A propósito das influências literárias e culturais, mais uma vez mostrou o quanto difere da média dos convidados, sempre ávidos em dialogar com outros romancistas e clássicos de outras épocas. “Nunca li Tolstoi e, na verdade, aprendi mais sobre narrativa ouvindo clássicos como Beethoven e Bruckner do que lendo romances. A fluidez narrativa da música, que é universal, é mais clara do que um livro”. A partir daí, sempre à vontade, o escritor discorreu com fluência notável sobre as peças de Beethoven. E destacou: “jazzistas negros do pós-guerra, como Duke Ellington e Miles Davis, estudaram Beethoven. Mesmo ele sendo alemão”, ironizou. Ainda sobre autores, destacou: Raymond Chandler e Dashiell Hammett.

No tocante à relação com a sua (dele) mãe, sobre quem já escreveu em uma de suas obras, o autor provocou: “você precisa ter uma relação traumática com a mãe para conseguir uma boa transa”. Adiante, quase no fim da entrevista, salientou a necessidade de estar à parte do mundo presente. “Eu vivo no passado.
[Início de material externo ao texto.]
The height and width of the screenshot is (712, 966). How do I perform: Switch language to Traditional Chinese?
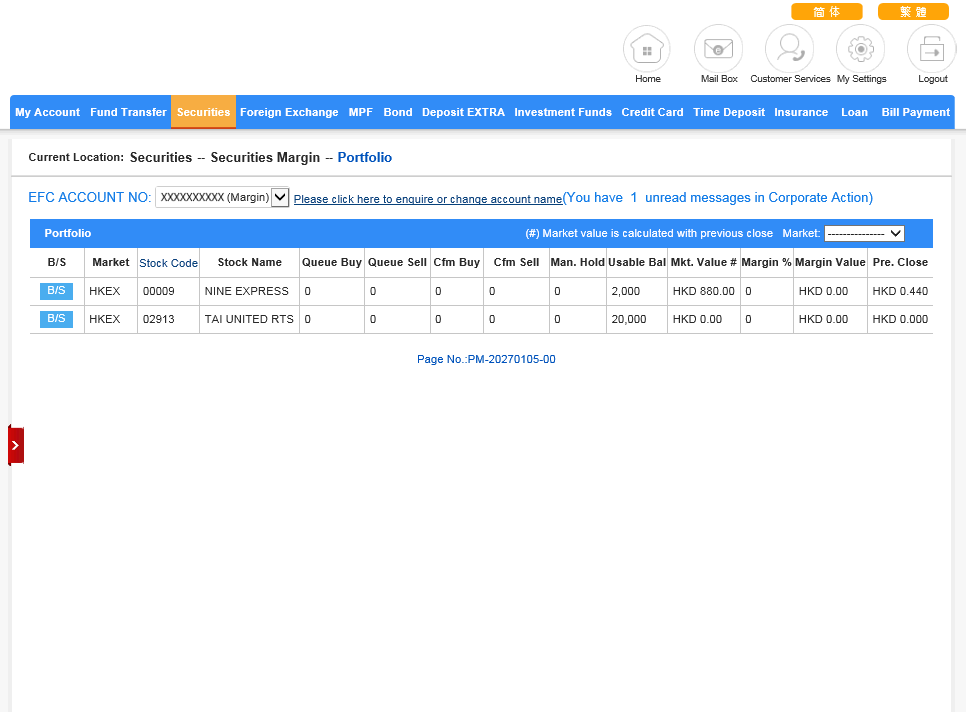pyautogui.click(x=912, y=12)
Para viver no passado, eu preciso viver numa cidade tranqüila, como Paraty, por exemplo. Vou tentar convencer minha namorada para morarmos aqui”, disse, entre o cômico e o sério. E de repente, num recado aos aspirantes a escritores, rechaçou um clichê: “Todos se consideram escritores agora e, com seus computadores, afirmam: ‘estou com bloqueio’. Bloqueie aqui”, disse, apontando para a região abaixo da cintura, arrancando risos e alguns olhares constrangidos dos que estavam ali.

Às 14h30, a coletiva de imprensa acabou. A impressão era certeira. Só faltou a correção: a notícia chegou à Flip.

Fabio S. Cardoso é jornalista e professor universitário.